No jakby był Alfik, to by od razu mleczyki pochłonął

Ale te foty chyba jednak nie pójdą na konkurs...mamie się nie podobają, mówi, żebym na zielonym tle zrobiła. Jeśli nie znajdę już czasu na inną sesję, to wtedy wyślę te.

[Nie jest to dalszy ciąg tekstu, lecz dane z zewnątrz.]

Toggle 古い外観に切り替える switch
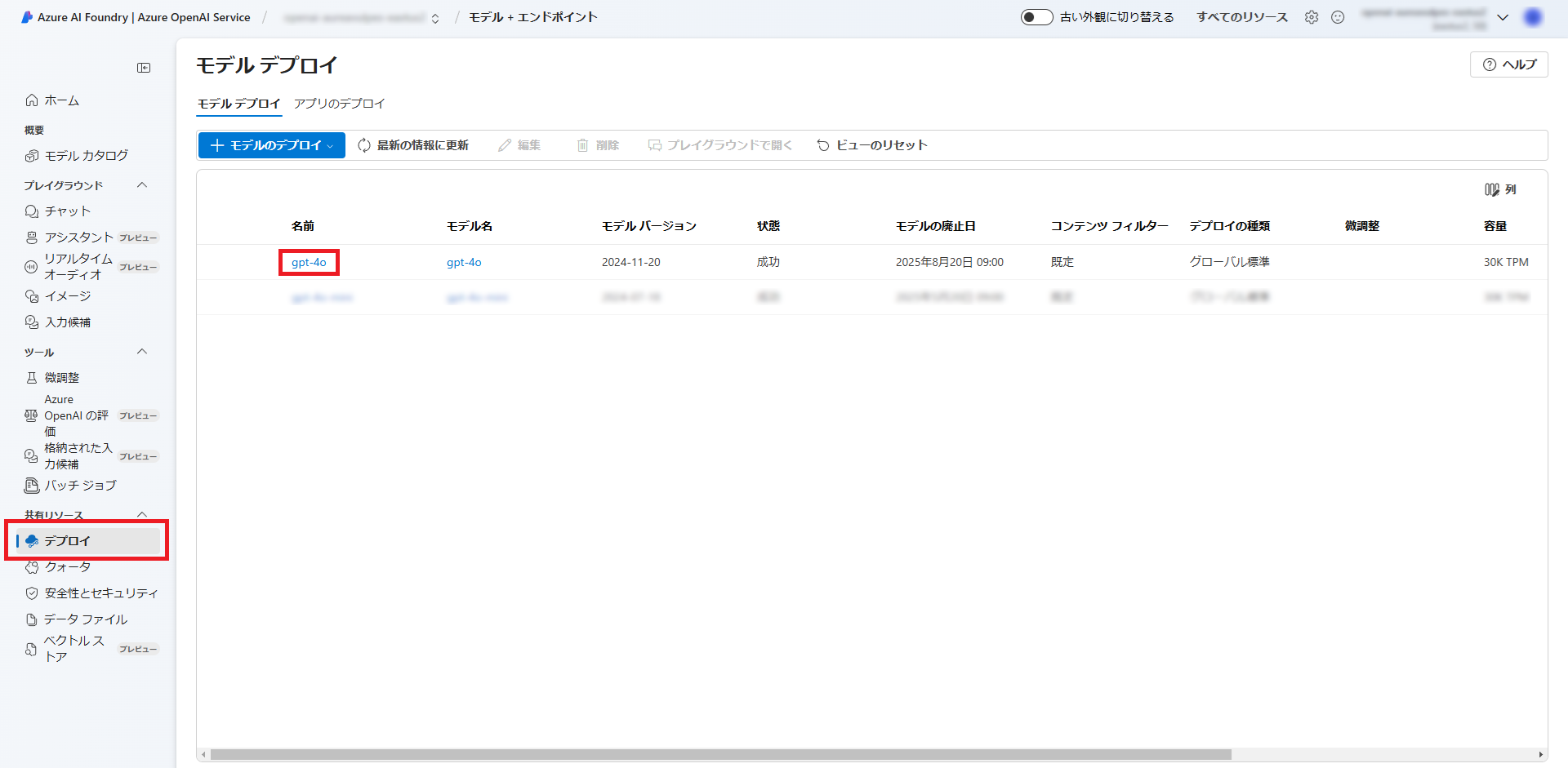The image size is (1568, 768). coord(1036,16)
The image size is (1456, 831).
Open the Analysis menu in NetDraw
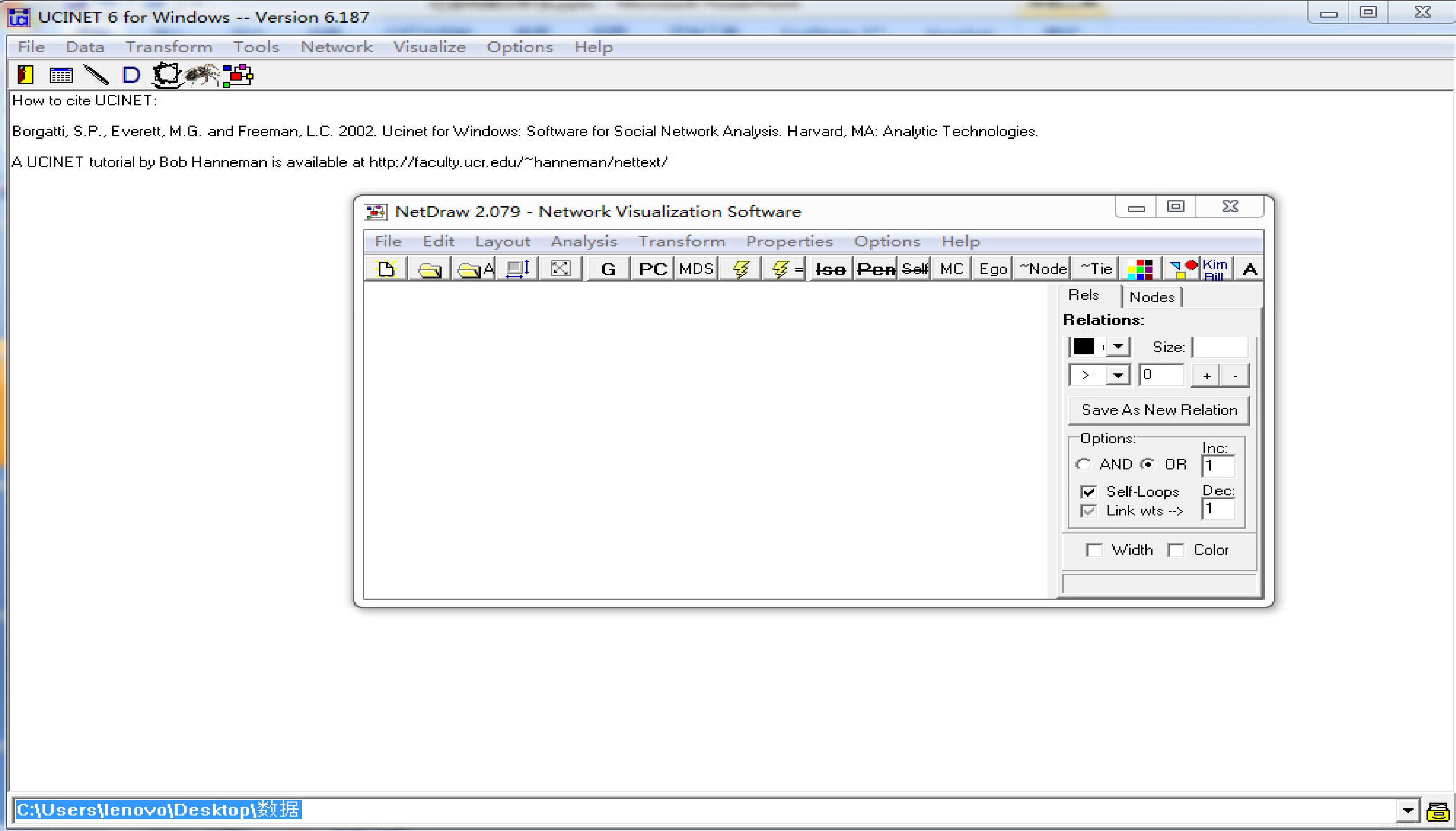click(x=584, y=241)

A dziś odpaliłam stary aparat, którym wczoraj sesję cykałam, i znalazłam tam taką fotę
Może iść na konkurs? Chyba lepsza niż ta w zielonym kapciochu
Assia, weekend z chłopakami fajnie. Mama zadowolona z prezentu (choć oczywiście nie mogło się obyć bez komentarza, że po co tyle pieniędzy wydaliśmy...). Ale widzę, że mój organizm nie chce dni wolnych. Tak jak na codzień daję radę, tak wczoraj pęcherz, a dziś obudziłam się z zatruciem... Rano: kibel-łóżko... Potem węgiel, krople żołądkowe i do dziadka jechałyśmy. Chciałam w sumie zostać w domu, ale już obiecałam i mamie i dziadkowi, że tym razem przyjadę. Ale potem już się dobrze na szczęście poczułam i nabrałam sił na zielone zbiory

Nabrałyśmy z mamą 2 wielkie siaty z biedrony pokrzyw, mleczy-gigantów i krwawników-krzaczorów...Wszystko już pięknie wisi i się suszy!
Czemu wolne dni tak szybko mijają? Czy ktoś zna tajemnicę szybkiego mijania wolnych dni?